Le mot « Galilée » désigne un territoire au nord de ce qui fut le royaume de Salomon. Il est ouvert sur le monde. En effet, située au carrefour des grandes routes qui relient la Méditerranée et l’Orient, la Galilée est ouverte sur le vaste monde et pour cette raison, la région est appelée « Galilée des nations », parce que cette partie du royaume de Salomon a accueilli des populations venues des régions voisines. C’était aussi un lieu d’exil pour les familles de Jérusalem qui résistaient à la corruption — ce fut le cas de Joseph au retour d’exil en Égypte. La Galilée un lieu de résistance, un lieu d’espérance, un lieu où la foi est créatrice. La venue des disciples en Galilée après la résurrection de Jésus n’est pas une fuite, c’est un nouveau commencement.
C’est en Galilée que Jésus a commencé sa mission. Pierre et les premiers disciples de Jésus sont des Galiléens. C’est en Galilée qu’ils ont vécu avec Jésus le commencement de la venue du Règne de Dieu. Ce commencement avait déjà la saveur d’une victoire sur le non-sens ; c’était la manifestation de la vérité de l’Évangile. Ainsi le mot « Galilée » désigne une source pour la foi des apôtres ; il est un témoignage pour leur désir de voir advenir le Règne de Dieu, une lumière pour vivre pleinement leur appel à suivre Jésus. Le retour des disciples en Galilée n’est pas une régression ; ce n’est pas un exil ; c’est un commencement. Une nouvelle étape du salut commence.

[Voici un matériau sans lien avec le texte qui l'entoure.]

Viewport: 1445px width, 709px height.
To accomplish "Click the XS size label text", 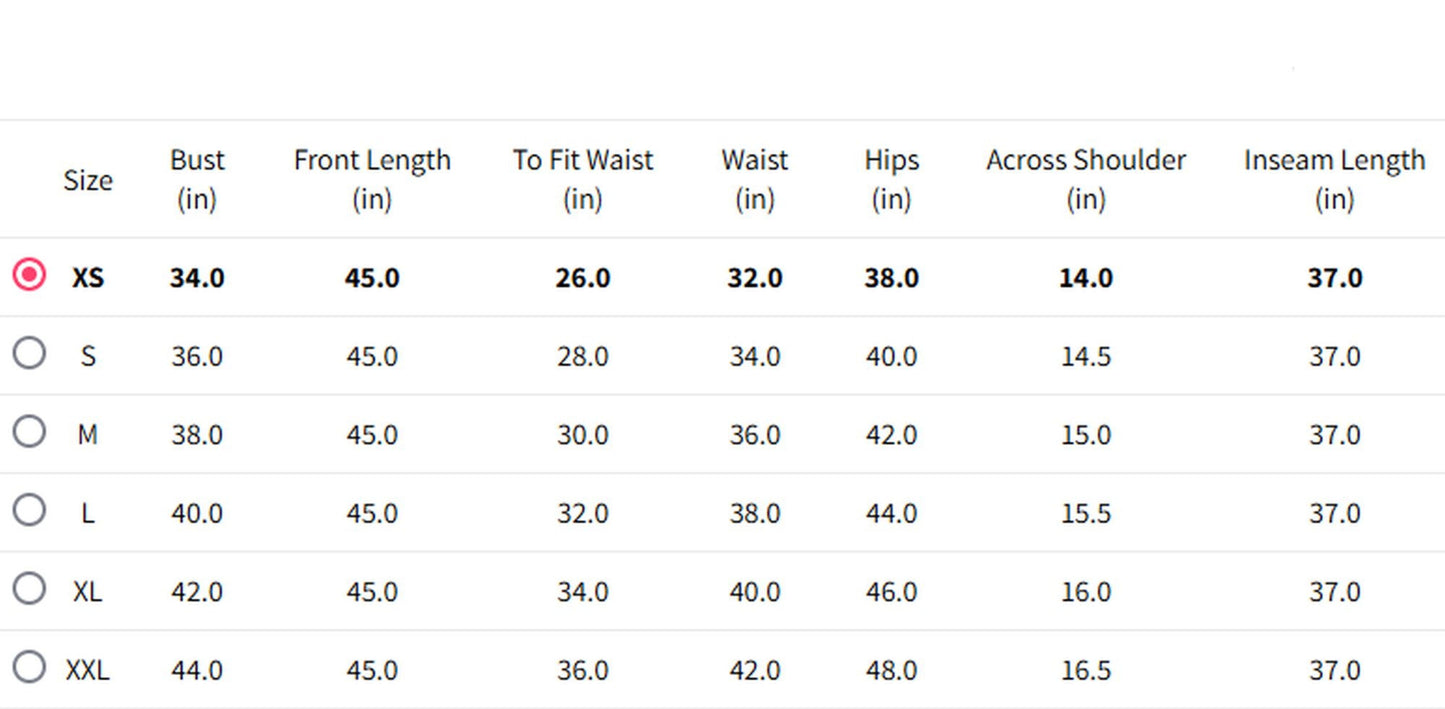I will 88,277.
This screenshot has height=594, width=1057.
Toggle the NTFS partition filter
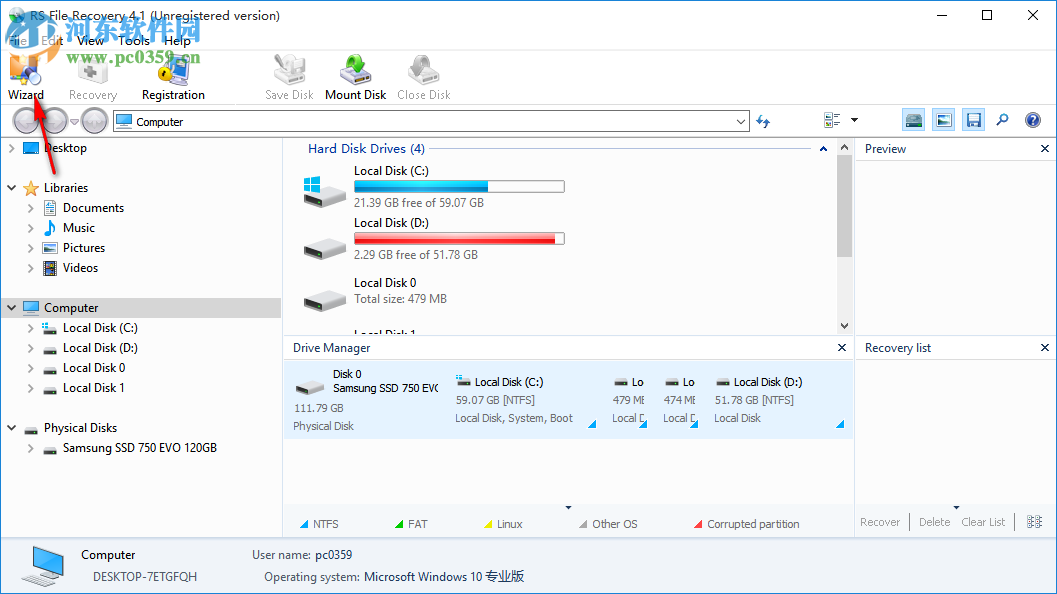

Le récit de Jean le montre. Il rapporte une pêche miraculeuse. Cette nouvelle pêche miraculeuse est la figure de la mission qui commence après la résurrection de Jésus. Cette mission est universelle. Le récit de Jean l’explicite. Il montre comment Jésus ouvre la voie pour que naisse un peuple qui corresponde à la volonté de Dieu. Il le dit par sa référence à deux apôtres.

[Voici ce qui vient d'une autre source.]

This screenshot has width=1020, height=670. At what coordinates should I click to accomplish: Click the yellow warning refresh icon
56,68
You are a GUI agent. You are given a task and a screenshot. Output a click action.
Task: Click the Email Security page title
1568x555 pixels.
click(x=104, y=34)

D’abord, il y a Pierre. Jésus l’institue pasteur du peuple qui va naître. Ce peuple est l’humanité entière. Cette dimension est signifiée par un détail étrange : la nudité de Pierre ; est-ce inconvenance ? Non, cette nudité évoque celle d’Adam au moment de la création. La référence à Adam se prolonge par le renversement de ce qui advint au commencement : le péché. La nouvelle création commence par le pardon. À celui qui a renié trois fois, Jésus pose trois fois la question : « M’aimes-tu ? » Une voie est ouverte : la voie du salut qui se réalisera dans l’histoire. Pierre a une place de responsabilité et d’autorité dans le peuple de Dieu où l’on a conscience d’être des pécheurs pardonnés — ce qui fait de tout chrétien un témoin de l’amour de Dieu. Cette renaissance fait du chrétien un témoin de la venue du Règne de Dieu qui est justice et paix. La vie chrétienne est un combat pour la paix et pour la vérité [1] .
L’autre disciple mentionné dans le récit n’a pas de nom. Il n’est pas défini par une responsabilité ou une fonction. Il représente tous ceux qui ont reçu la Parole de Dieu, tous ceux qui reconnaissent en Jésus la source de la vie et qui savent que son Esprit est source de vie. Ce disciple est donné en exemple ; il a eu un geste d’affection quand Jésus a annoncé sa Passion. À son image, toutes et tous, nous sommes invités à être les témoins d’un amour premier, celui de Dieu qui a fait de nous ses enfants par le baptême en recevant l’Esprit Saint, l’Esprit d’amour et de paix. Ce disciple ouvre la voie de ce qui est au plus secret de la vie chrétienne : l’amour, la prière, la générosité et la fidélité à la parole donnée… quelque chose qui échappe à nos prises et nous fait participer à la vie de Dieu.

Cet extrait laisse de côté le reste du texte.